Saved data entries
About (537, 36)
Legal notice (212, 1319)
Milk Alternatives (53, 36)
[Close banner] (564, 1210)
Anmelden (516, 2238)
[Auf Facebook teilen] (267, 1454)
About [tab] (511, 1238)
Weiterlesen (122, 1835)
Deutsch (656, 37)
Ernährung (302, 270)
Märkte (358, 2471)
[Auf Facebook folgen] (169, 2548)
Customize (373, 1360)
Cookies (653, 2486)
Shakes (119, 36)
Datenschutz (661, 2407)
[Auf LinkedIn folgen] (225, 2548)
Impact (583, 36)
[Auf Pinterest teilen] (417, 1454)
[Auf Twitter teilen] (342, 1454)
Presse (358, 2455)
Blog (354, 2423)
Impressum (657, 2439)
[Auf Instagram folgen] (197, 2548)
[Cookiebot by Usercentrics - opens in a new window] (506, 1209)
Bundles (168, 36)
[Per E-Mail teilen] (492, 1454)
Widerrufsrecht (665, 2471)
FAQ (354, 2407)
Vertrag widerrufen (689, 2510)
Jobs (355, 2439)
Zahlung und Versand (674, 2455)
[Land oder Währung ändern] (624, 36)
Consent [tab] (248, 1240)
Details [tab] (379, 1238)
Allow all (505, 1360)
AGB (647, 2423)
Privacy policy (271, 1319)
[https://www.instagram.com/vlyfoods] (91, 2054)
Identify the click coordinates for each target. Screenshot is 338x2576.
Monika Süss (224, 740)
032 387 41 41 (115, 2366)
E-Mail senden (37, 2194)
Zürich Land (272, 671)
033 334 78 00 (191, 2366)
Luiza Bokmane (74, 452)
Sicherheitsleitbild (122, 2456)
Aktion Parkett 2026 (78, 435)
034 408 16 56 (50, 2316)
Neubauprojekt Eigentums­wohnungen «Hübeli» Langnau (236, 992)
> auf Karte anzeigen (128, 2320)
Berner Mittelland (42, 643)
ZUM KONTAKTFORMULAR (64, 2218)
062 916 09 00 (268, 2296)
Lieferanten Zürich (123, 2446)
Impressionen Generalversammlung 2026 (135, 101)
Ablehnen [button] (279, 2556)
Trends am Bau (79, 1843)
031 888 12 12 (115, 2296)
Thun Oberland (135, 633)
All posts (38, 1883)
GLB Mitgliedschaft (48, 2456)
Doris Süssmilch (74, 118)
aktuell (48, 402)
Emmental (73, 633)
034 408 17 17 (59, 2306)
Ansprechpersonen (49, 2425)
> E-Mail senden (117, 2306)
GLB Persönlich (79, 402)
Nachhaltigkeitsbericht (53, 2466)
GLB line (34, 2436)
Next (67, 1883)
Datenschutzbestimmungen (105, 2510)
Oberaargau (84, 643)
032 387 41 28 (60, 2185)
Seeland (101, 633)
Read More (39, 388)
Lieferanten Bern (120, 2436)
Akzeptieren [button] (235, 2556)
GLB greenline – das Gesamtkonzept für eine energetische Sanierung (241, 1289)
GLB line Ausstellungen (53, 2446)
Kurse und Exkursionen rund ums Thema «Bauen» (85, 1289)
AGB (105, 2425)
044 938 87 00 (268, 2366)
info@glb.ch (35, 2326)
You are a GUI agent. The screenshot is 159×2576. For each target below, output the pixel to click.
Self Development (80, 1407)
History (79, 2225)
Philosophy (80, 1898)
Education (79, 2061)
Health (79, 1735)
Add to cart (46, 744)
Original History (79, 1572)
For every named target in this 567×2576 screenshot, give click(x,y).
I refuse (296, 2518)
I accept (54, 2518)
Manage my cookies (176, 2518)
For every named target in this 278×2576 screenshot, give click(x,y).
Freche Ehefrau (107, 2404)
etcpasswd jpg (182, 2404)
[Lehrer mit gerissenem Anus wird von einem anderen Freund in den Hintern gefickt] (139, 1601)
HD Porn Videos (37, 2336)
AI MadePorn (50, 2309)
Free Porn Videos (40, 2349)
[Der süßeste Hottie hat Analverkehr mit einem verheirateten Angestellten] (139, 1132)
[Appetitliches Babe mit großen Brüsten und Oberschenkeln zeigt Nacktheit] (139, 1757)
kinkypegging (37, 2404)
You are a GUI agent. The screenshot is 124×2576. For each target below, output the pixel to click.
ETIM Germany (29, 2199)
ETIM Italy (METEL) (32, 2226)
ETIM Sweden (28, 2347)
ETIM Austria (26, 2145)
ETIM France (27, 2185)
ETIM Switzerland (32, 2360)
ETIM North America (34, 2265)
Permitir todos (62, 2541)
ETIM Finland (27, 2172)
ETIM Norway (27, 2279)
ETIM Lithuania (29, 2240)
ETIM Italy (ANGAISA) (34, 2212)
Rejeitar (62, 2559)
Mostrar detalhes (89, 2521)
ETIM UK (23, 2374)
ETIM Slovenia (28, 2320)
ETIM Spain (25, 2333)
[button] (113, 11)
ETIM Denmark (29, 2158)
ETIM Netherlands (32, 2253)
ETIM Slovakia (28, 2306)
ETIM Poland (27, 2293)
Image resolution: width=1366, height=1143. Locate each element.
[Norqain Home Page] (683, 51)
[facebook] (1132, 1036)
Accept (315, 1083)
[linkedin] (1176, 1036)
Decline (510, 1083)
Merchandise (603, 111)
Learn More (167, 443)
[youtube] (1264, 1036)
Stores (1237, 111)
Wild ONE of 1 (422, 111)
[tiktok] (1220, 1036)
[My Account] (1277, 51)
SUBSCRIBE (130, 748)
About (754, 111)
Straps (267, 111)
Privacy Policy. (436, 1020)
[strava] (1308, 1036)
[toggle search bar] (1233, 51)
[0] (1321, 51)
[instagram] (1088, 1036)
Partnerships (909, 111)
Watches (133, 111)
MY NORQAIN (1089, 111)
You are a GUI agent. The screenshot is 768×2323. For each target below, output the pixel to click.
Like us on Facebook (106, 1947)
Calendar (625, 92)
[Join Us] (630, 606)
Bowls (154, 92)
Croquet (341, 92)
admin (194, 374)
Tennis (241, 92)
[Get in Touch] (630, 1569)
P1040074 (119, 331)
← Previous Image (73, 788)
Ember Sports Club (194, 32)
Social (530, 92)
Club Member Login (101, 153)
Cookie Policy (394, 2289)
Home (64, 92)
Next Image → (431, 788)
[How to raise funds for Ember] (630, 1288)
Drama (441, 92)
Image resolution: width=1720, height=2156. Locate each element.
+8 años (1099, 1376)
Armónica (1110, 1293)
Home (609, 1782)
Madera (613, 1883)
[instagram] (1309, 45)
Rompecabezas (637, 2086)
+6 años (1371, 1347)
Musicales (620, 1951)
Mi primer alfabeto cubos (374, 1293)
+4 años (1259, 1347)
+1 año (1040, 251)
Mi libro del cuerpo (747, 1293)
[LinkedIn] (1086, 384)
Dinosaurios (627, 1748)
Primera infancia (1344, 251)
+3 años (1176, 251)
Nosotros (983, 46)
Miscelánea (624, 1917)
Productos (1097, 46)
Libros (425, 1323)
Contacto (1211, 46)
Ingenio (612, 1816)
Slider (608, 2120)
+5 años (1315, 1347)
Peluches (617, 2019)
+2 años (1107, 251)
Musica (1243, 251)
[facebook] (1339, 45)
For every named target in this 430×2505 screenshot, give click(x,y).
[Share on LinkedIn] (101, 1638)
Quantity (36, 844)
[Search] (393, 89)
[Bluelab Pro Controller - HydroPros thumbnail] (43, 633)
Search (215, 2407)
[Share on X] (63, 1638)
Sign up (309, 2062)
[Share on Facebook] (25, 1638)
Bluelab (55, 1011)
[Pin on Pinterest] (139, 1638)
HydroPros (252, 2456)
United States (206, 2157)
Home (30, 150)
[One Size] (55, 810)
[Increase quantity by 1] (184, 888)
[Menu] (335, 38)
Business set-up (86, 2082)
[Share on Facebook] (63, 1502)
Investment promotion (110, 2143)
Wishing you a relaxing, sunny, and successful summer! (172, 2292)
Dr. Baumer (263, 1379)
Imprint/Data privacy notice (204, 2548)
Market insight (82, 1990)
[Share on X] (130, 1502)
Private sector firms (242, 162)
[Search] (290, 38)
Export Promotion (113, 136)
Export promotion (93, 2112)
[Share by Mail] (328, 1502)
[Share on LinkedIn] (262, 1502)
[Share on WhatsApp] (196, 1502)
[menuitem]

--- Exercise prompt ---
Write out every line of the entries that holds the word "HydroPros".

--- Result ---
[Bluelab Pro Controller - HydroPros thumbnail] (43, 633)
HydroPros (252, 2456)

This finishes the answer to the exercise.